Restaurateurs Urge State to Allow Restaurants to Reopen May 19

A group of Massachusetts restaurant owners and managers has joined together to pen a letter to state elected officials urging them to allow restaurants to open on Tuesday, May 18.

In the May 12 letter to Gov. Charlie Baker, Lt. Gov. Karyn Polito and “all Massachusetts Representatives and Senators,” the MA Restaurant and Jobs Group wrote, “We want to reopen restaurants, safely and legally, on May 19, 2020, provided that virus hospitalizations aren’t rising. Thirty days after that, we want to open at full capacity. Towns and cities would be allowed to slow this timetable if local virus hospitalizations are rising now or in the future. However, these localities would announce an alternative time frame immediately so that we and our hard-working employees can plan accordingly.”

According to the letter, around half of the estimated 300,000 employees in the hospitality industry statewide had been laid off to date, with 60,000 of those jobs not likely to return.

The MA Restaurant and Jobs Group maintains that the state’s restaurants can abide by social-distancing and operate more safely “than a Walmart, Target, Home Depot, or a supermarket.” To safely and legally reopen its restaurants, the group has committed to reconfiguring patios, dining rooms and bars to maintain the standard six feet for social distancing; sanitizing the facilities; creating marked lines for patrons to queue up outside, rather than lining up inside restaurants; sanitizing menus after each use or replacing them with disposable and online menus; meeting reopening standards set by the National Restaurant Association; testing the temperature of employees; creating protocol to shut down and sanitize restaurants if an employee test positive for COVID-19; blocking half of the restroom facilities, if they can accommodate more than one patron at a time; requiring patrons to wear masks when not seated; and posting pictures and video on social media to demonstrate that they’re meeting these standards.

“Cleaning and sanitation for the safety of customers and employees has been the most crucial component of our industry for decades; it’s what we do first and foremost,” the letter reads.

Speaking on behalf of the MA Restaurant and Jobs Group, John Grasso, owner of the Halfway Café, which has three locations in the Boston area, as well as The Brook Kitchen & Tap in Holbrook, said, “We’re closely regulated by building inspectors, plumbing inspectors and health inspectors – health inspectors can pop in on us at any time – so we have to monitor ourselves. Our job is safety, and this is what we’re used to doing.”

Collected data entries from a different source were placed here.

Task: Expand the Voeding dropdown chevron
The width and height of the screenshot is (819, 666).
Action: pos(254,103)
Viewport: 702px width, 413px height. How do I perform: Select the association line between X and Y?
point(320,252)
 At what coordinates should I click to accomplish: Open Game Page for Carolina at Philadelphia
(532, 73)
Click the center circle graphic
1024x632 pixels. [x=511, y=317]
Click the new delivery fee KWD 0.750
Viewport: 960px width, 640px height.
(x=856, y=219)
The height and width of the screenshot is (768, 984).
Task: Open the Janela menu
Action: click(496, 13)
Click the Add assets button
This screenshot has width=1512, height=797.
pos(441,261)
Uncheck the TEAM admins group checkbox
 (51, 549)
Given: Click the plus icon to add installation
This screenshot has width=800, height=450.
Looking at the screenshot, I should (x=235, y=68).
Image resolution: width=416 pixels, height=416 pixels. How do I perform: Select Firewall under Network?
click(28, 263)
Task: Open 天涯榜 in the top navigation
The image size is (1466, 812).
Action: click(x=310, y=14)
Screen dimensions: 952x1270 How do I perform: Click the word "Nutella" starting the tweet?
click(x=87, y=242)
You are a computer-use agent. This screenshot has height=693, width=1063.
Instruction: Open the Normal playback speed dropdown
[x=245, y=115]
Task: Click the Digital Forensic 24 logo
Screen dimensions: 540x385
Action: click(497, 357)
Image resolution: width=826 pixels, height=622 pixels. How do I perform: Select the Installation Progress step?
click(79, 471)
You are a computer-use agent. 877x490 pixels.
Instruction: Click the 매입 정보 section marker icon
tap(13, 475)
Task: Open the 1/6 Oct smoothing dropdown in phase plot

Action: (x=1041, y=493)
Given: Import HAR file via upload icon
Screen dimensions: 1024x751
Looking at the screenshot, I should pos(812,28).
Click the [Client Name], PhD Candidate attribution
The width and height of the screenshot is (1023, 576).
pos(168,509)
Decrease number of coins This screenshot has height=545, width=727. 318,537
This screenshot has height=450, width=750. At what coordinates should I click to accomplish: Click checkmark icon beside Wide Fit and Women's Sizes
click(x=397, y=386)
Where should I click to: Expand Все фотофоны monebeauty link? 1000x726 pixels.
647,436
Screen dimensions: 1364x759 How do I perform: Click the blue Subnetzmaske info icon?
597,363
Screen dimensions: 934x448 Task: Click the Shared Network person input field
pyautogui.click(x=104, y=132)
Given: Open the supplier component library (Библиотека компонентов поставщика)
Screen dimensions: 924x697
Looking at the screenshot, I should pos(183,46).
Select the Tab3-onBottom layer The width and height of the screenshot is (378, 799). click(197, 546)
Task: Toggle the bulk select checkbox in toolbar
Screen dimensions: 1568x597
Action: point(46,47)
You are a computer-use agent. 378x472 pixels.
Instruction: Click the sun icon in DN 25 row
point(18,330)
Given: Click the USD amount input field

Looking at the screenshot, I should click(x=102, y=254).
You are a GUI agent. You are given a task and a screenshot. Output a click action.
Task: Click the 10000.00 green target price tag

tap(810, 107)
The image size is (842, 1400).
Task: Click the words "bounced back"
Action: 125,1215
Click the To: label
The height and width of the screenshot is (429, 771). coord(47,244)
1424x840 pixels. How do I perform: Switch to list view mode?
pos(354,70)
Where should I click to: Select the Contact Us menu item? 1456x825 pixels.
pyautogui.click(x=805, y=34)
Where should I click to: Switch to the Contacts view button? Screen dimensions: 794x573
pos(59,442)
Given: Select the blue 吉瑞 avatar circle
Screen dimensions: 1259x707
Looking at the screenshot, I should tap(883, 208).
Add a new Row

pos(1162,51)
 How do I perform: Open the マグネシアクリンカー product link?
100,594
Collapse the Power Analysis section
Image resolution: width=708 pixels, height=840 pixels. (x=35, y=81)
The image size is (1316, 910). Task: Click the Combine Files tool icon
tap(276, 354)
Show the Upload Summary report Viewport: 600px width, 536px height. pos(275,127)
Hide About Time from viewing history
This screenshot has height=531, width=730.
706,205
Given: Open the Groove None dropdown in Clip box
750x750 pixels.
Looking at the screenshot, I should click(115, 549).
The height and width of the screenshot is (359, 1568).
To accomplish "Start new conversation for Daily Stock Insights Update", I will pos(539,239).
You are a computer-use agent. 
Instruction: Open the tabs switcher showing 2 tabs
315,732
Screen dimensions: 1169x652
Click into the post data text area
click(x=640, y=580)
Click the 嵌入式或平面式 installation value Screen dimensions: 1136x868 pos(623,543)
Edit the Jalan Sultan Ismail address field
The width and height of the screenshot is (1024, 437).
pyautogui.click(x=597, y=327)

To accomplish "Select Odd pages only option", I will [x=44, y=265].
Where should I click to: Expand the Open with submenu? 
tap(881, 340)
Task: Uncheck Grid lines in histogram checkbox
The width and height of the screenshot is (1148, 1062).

Grasso said the letter provided the group an opportunity to be heard at the state level on the steps that its restaurants would take to ensure the safety of patrons and employees when they’re allowed to reopen.

“The longer we’re closed, the more difficult it will be to come back, and we already know it’s going to be a tremendous challenge coming back,” Grasso said. “We want to get our voice in the room. We know what we have to do and just want the opportunity to do it.”